File input berisi nilai kosong untuk tanggal yang akan diprediksi, beserta data historis:
ds | liburan | id | y |
15/5/20 | 0 | 0 | 1751315.43 |
16/5/20 | 0 | 0 | 0 |
17/5/20 | 0 | 0 | 0 |
18/5/20 | 0 | 0 | 1612066.43 |
19/5/20 | 0 | 0 | 1773885.17 |
20/5/2020 | 0 | 0 | 1487270.92 |
21/5/20 | 0 | 0 | 1024051.76 |
22/5/20 | 0 | 0 | 1471736.31 |
23/5/20 | 0 | 0 | <empty> |
24/5/20 | 0 | 0 | <empty> |
25/5/20 | 1 | 0 | <empty> |
26/5/20 | 0 | 0 | <empty> |
27/5/20 | 0 | 0 | <empty> |
28/5/20 | 0 | 0 | <empty> |
29/5/20 | 0 | 0 | <empty> |
Dari item Batch Predictions di panel navigasi kiri AI Platform (Terpadu), Anda dapat membuat prediksi batch baru.

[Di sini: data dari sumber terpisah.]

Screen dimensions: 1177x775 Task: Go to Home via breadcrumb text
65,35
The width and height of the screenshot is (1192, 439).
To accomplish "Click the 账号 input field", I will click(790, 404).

File input contoh dibuat untuk Anda di sini dalam bucket penyimpanan: automl-demo-240614-lcm/iowa_liquor/iowa_daily_automl_predict.csv
Anda dapat memberikan lokasi file sumber ini. Kemudian, Anda dapat memilih untuk mengekspor prediksi ke lokasi penyimpanan cloud sebagai CSV, atau ke BigQuery. Untuk tujuan lab ini, pilih BigQuery, lalu pilih project ID Google Cloud Anda.
Proses prediksi batch akan memerlukan waktu beberapa menit. Setelah selesai, Anda dapat mengklik tugas prediksi batch untuk melihat detailnya, termasuk Lokasi Ekspor. Di BigQuery, Anda harus membuka project / set data / tabel di panel navigasi kiri untuk mengakses prediksi.
Tugas ini akan membuat dua tabel berbeda di BigQuery. Salah satunya akan berisi baris dengan error, dan yang lainnya akan berisi prediksi. Berikut adalah contoh output dari tabel Prediksi:
Langkah 3: Kesimpulan
Selamat, Anda telah berhasil membuat dan melatih model perkiraan dengan AutoML. Di lab ini, kita telah membahas cara mengimpor data, membuat model, dan membuat prediksi.
Anda siap membangun model perkiraan Anda sendiri.